A escravidão existiu ao longo da história em todos os lugares e culturas. Ainda que não tenha sido introduzida pelo estado político, como acontece com muitas coisas, a escravidão não poderia ter tido o escopo ou a extensão que teve na história humana sem o aparato coercitivo do estado político. Por meio do clientelismo, os proprietários de escravos sempre tiveram que buscar ajuda do sistema legal para socializar e impor a escravidão. Os custos de execução para manter escravos escravos teriam sido muito altos para a elite escravista minoritária manter a escravidão, além de sua própria força ou do que eles poderiam contratar.
Lord Mansfield, um juiz britânico, argumentou o seguinte em um caso chamado Somerset v Stewart (1772), que envolvia sua recusa em enviar à força uma pessoa escravizada em solo inglês para a Jamaica para ser vendida,
“O estado de escravidão é de tal natureza que é incapaz de ser introduzido por quaisquer razões, morais ou políticas; mas apenas a lei positiva, que preserva sua força muito depois das razões, ocasião e tempo de onde foi criada, é apagada da memória: é tão odiosa que nada pode ser tolerado para sustentá-la a não ser a lei positiva.” (grifo nosso)

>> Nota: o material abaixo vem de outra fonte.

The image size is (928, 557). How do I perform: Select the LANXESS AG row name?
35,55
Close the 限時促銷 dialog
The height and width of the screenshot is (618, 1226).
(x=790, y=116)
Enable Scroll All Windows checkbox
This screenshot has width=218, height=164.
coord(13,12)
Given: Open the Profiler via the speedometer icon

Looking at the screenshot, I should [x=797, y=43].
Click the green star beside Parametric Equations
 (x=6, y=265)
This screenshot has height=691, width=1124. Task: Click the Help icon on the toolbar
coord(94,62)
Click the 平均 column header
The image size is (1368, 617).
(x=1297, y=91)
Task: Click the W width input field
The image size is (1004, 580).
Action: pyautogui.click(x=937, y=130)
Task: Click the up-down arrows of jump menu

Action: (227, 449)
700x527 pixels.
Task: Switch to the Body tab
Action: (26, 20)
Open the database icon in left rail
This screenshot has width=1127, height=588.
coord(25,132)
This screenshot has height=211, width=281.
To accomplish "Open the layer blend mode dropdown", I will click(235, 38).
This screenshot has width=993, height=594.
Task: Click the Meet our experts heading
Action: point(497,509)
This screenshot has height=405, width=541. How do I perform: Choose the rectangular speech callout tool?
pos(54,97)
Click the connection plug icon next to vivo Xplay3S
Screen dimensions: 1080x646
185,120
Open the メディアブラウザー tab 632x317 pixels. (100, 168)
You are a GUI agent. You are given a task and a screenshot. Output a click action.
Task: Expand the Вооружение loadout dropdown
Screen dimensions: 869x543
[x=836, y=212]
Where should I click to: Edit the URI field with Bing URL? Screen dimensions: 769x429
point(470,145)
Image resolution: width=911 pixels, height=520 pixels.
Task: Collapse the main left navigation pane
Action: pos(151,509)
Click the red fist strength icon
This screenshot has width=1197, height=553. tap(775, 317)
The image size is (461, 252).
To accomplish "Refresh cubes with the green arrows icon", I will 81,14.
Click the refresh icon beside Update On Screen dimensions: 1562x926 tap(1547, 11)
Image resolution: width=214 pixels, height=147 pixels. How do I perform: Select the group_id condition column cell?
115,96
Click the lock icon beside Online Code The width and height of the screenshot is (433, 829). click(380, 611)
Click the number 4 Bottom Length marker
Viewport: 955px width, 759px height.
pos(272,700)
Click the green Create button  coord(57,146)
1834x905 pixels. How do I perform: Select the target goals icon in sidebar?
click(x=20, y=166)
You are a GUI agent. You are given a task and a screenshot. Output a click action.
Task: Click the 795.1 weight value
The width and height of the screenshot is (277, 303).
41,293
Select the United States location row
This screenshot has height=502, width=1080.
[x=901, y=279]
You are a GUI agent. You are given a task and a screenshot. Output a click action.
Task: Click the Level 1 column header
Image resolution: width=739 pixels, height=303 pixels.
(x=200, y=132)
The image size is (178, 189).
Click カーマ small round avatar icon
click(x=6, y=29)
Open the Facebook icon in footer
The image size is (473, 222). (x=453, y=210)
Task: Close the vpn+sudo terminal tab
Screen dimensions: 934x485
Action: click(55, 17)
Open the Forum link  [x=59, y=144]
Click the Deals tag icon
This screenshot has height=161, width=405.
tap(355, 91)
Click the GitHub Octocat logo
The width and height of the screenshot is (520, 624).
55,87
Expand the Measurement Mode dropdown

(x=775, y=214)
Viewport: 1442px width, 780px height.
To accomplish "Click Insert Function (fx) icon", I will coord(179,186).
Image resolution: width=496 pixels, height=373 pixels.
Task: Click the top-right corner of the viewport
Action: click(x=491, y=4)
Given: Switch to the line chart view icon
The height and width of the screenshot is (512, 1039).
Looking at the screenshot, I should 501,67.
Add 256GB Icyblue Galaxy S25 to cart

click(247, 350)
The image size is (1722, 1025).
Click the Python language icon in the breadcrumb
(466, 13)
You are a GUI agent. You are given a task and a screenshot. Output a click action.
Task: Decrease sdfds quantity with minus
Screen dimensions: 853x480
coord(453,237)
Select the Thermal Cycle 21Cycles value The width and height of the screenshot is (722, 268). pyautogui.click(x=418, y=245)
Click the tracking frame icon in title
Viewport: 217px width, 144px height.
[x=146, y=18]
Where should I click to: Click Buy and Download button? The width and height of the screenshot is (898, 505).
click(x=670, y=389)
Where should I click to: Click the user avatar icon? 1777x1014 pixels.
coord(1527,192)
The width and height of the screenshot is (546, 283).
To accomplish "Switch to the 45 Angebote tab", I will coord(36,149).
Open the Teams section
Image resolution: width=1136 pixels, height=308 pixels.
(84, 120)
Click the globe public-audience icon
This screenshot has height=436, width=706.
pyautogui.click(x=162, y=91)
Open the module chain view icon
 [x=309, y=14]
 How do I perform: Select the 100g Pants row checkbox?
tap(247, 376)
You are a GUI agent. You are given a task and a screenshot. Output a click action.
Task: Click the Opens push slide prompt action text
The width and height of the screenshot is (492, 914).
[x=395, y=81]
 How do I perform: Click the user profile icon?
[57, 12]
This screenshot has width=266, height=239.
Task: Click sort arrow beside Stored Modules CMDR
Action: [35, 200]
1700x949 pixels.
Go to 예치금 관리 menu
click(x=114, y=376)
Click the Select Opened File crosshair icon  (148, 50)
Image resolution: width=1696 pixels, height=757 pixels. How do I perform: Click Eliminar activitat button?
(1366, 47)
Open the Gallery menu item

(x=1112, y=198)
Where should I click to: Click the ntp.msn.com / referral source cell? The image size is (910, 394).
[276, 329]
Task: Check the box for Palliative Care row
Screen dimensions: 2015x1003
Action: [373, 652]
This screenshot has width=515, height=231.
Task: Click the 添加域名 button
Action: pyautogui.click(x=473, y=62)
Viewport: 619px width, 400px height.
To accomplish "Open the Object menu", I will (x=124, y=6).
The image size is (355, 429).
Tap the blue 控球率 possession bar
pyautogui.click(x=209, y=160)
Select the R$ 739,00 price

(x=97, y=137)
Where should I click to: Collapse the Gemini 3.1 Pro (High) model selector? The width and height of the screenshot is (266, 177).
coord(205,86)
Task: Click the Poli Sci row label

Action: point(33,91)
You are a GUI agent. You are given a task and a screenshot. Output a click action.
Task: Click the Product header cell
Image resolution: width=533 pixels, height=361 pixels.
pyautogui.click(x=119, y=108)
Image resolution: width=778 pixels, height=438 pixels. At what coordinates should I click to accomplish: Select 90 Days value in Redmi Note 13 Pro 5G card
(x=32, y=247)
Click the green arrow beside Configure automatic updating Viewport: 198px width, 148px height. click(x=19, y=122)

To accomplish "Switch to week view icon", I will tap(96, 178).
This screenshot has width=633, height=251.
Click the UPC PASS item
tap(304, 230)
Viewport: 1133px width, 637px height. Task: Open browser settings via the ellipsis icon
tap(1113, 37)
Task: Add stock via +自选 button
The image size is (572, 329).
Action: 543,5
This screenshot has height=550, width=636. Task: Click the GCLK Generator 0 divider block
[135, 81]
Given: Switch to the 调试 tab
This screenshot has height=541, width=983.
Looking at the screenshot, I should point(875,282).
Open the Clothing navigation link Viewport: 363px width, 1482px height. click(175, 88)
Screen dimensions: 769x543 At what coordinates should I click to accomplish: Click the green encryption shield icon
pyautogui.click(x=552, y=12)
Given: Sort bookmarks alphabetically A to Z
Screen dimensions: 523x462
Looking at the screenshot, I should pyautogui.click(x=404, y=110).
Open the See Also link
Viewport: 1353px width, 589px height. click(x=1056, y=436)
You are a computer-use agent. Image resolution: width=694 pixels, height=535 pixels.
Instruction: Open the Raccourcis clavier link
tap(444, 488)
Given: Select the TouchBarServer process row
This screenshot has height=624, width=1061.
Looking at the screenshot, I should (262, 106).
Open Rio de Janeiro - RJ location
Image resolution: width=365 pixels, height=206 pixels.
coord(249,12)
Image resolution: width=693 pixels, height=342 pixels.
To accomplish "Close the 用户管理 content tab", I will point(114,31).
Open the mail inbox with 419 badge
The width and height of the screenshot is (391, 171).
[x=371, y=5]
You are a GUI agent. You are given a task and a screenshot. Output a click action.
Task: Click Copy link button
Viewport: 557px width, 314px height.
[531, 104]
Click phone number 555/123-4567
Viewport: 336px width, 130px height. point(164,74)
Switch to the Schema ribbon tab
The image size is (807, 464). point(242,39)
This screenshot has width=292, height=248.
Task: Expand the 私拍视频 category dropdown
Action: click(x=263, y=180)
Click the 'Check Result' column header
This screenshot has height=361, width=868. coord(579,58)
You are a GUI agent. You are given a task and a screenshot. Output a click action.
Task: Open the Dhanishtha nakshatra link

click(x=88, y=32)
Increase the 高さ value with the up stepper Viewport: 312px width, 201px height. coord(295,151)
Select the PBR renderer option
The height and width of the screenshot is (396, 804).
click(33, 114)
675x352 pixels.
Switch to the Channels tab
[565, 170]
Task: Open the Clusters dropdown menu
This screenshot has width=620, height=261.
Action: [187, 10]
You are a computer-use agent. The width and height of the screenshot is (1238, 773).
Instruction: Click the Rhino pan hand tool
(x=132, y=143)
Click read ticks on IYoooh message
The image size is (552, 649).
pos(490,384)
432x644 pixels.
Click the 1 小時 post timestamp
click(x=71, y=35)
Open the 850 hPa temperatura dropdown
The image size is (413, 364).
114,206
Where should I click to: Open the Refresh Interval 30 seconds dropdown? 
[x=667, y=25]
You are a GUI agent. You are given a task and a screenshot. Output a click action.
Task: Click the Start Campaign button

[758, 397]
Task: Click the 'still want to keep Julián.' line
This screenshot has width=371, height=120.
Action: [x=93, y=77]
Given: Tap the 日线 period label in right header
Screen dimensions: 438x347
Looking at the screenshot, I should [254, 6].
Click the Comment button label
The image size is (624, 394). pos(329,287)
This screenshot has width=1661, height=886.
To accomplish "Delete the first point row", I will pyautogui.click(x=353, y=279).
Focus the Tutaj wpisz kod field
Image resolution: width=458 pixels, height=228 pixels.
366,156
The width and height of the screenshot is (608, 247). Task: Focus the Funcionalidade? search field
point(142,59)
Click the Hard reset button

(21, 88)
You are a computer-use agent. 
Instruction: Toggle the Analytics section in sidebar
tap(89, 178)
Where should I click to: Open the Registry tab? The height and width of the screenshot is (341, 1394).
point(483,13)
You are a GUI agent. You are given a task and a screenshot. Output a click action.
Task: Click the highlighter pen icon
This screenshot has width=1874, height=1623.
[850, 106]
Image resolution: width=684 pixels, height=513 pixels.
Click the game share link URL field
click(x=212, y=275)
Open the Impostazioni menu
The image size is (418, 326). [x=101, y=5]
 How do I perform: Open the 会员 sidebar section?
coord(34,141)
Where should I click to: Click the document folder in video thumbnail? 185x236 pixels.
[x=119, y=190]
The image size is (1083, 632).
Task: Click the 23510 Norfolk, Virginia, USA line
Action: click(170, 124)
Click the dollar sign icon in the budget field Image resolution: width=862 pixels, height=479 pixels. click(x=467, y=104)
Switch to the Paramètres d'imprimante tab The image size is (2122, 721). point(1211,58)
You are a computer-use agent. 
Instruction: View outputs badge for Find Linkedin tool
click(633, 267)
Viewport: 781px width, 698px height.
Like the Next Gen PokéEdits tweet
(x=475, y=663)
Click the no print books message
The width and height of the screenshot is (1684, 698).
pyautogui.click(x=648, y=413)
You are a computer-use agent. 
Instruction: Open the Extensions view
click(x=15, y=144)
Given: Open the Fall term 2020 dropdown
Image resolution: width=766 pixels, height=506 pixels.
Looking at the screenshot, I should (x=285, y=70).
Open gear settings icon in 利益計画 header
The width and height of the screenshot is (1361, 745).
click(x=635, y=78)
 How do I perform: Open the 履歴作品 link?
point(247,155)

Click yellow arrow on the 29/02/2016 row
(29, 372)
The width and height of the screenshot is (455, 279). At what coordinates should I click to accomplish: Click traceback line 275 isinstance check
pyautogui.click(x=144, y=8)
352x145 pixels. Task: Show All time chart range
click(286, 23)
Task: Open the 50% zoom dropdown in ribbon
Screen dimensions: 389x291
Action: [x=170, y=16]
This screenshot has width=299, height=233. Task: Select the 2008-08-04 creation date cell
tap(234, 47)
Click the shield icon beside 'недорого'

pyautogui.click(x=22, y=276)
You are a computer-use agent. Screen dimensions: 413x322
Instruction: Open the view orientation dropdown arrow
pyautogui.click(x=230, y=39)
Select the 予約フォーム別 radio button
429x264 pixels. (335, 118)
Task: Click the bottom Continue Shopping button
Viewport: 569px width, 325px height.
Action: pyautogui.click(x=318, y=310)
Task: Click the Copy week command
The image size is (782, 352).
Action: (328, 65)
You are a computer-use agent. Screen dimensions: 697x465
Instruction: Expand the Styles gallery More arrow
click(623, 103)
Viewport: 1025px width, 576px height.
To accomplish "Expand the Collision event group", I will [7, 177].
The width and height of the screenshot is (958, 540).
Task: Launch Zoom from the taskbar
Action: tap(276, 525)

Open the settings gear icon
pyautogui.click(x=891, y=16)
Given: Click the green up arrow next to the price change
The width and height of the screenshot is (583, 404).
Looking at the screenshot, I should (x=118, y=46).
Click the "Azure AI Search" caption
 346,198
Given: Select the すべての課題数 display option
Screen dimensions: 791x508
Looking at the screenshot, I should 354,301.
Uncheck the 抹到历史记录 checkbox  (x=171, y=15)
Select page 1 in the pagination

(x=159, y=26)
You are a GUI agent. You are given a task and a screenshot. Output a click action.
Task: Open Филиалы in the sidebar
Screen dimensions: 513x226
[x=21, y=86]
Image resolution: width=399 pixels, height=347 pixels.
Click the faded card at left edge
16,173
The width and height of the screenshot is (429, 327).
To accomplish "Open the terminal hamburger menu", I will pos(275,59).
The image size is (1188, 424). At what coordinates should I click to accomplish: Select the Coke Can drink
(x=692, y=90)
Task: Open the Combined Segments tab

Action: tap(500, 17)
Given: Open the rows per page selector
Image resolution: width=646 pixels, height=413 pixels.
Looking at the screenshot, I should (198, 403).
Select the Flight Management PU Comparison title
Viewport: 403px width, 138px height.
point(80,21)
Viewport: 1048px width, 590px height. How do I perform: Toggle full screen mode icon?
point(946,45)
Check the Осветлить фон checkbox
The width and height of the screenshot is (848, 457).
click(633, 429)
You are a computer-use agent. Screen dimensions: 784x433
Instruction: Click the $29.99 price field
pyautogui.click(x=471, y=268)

A lei positiva, de acordo com Mansfield, era a única coisa que se podia dizer que mantinha a escravidão. A escravidão, é claro, ainda existiria até certo ponto sem a lei positiva aplicá-la, mas ela é muito enfraquecida sem a força da lei positiva do estado (às custas do pagador de impostos). Além de examinar as políticas que socializaram, impuseram e mantiveram a escravidão, também podemos – com a ajuda de Mises – entender a praxeologia envolvida na escravidão e por que os proprietários de escravos tendem a buscar a ajuda do estado.
Escravidão e Praxeologia
Tal como acontece com a economia, pode ser útil recorrer à economia ou sociedade “Crusoé” – a economia de um indivíduo – e depois adicionar outras pessoas e dinâmicas a partir daí. Sozinho em uma ilha, um homem tem que agir e fazer escolhas com recursos escassos para sobreviver e possivelmente melhorar sua condição. Se ele descobrir um animal, como um boi, ele pode decidir sacrificar tempo, energia e recursos para treinar o boi para ser mais produtivo do que sozinho. Claro, nenhuma escravidão é possível neste momento.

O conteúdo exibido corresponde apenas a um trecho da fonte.